I catch myself saying it often, and it’s lazy, insulting to the producers… and, I’m afraid, often true, whether positive or, ‘not a National Production.”

So what do I mean by it?

Simply, when the National Theatre do anything in their own home, or move it to the West End or further afield, it’s always the same. No matter how good or bad the script, they put everything in to it, in a way that few other producers – Disney and Cameron Mackintosh to mention two – usually do.

You get the biggest cast, sets and costumes which are immaculately conceived and executed, lighting of the highest order and an overall air of ‘self-confidence’ like they’ve just graduated from Oxbridge via Eton.

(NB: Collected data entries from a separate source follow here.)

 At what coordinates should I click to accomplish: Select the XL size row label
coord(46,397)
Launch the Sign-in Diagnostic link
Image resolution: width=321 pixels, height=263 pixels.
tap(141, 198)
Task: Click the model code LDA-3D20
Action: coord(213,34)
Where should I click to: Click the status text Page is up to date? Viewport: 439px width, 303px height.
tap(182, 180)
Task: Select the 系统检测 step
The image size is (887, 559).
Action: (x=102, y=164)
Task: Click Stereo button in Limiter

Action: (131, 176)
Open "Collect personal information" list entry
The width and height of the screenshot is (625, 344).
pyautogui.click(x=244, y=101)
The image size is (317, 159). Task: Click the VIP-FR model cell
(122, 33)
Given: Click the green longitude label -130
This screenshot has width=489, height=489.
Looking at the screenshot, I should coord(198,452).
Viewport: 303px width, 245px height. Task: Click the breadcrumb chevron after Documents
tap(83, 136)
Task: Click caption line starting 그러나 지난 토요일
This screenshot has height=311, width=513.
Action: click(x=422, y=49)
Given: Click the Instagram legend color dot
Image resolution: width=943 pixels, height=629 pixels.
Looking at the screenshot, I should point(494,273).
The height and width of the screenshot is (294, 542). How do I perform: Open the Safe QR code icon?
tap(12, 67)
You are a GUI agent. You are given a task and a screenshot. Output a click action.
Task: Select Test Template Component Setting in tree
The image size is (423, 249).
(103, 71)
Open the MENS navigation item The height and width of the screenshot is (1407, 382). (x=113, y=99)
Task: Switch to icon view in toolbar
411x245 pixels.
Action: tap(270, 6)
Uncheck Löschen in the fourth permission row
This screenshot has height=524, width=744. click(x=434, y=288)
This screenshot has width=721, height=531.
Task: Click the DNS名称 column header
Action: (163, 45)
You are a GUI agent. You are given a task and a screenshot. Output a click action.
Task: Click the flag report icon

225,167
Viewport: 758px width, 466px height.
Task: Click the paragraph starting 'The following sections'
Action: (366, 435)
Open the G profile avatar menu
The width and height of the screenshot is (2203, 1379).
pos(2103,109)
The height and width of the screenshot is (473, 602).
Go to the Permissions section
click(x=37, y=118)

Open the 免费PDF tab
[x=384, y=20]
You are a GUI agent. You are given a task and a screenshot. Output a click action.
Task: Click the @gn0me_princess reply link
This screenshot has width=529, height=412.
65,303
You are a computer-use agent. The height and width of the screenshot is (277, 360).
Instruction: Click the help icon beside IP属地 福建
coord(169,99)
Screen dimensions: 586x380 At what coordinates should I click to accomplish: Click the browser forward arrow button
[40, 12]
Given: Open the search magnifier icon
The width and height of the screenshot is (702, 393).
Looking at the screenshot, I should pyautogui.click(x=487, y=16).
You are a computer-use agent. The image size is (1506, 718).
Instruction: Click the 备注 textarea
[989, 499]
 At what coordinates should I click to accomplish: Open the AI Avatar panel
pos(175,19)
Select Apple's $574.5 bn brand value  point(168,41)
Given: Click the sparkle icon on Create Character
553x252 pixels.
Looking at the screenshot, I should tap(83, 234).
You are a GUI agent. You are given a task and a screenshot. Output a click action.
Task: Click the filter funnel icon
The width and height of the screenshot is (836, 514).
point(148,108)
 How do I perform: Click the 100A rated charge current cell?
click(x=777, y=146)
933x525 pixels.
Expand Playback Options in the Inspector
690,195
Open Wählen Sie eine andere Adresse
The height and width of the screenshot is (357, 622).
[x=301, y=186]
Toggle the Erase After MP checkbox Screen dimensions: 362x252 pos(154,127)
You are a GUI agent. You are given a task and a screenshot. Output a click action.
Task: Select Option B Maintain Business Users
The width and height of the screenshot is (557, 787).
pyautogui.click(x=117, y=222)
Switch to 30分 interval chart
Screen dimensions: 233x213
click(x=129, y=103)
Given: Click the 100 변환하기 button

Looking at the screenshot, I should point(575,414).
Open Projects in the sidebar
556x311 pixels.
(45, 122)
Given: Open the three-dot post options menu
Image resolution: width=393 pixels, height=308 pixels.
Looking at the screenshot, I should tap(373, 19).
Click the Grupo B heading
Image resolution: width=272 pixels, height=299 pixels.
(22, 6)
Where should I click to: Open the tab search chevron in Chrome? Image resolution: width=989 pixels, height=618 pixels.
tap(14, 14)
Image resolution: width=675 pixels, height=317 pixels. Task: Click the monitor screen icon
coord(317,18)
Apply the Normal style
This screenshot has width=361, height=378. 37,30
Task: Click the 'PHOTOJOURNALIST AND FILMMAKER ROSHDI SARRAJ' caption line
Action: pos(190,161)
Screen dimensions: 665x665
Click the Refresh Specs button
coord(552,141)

Never do you seem to hear a producer murmur, “can’t afford the extra chesterfield / third fairy / 12th stagehand.” Sometimes, in fact, you wish they would hold back a little, as there can be a tendency to ‘overkill’ (“The Hard Problem” being a case in point, with scenes physically shifted so often, you started to notice which crew member had which job each time).

The fact is, though, it’s become theatrical shorthand, round here at least, for ‘they’ve put everything they have into the show;” and that’s the right thing to do, every time.

Absolutely any production, professional or amateur, West End or Little-Piddling-In-The-Wells Playhouse needs to convince the paying audience that they are worth watching from the start. ‘Looking the business’ is the way to do that.

If you seem well-produced, with confident acting and a director who has found something interesting in both cast and script, you can do no wrong. A fringe production with no more than a few chairs, or a musical with flying carpets – if it doesn’t look like anyone has taken a “heck, it’s theatre, we do the very best every night and hope you love it” – then there is nothing to believe in, and audiences won’t.

Yes, it works the other way, and “The Suicide” at the National ranks as, well, one of the rankest afternoons I’ve ever spent in a theatre, anywhere… but even then, they spent cash so that it looked good. Whether it was too late by the time the thing went into full production to call a halt, I don’t know (and of course, a fair few liked it), but the fact was, it was done with conviction.

Maybe that’s what I mean. If it’s good enough for the cast and production team to invest maximum time, effort and ability so that it looks the best it can, then it’s worthy of being shown to the nation. A “national” theatre production indeed.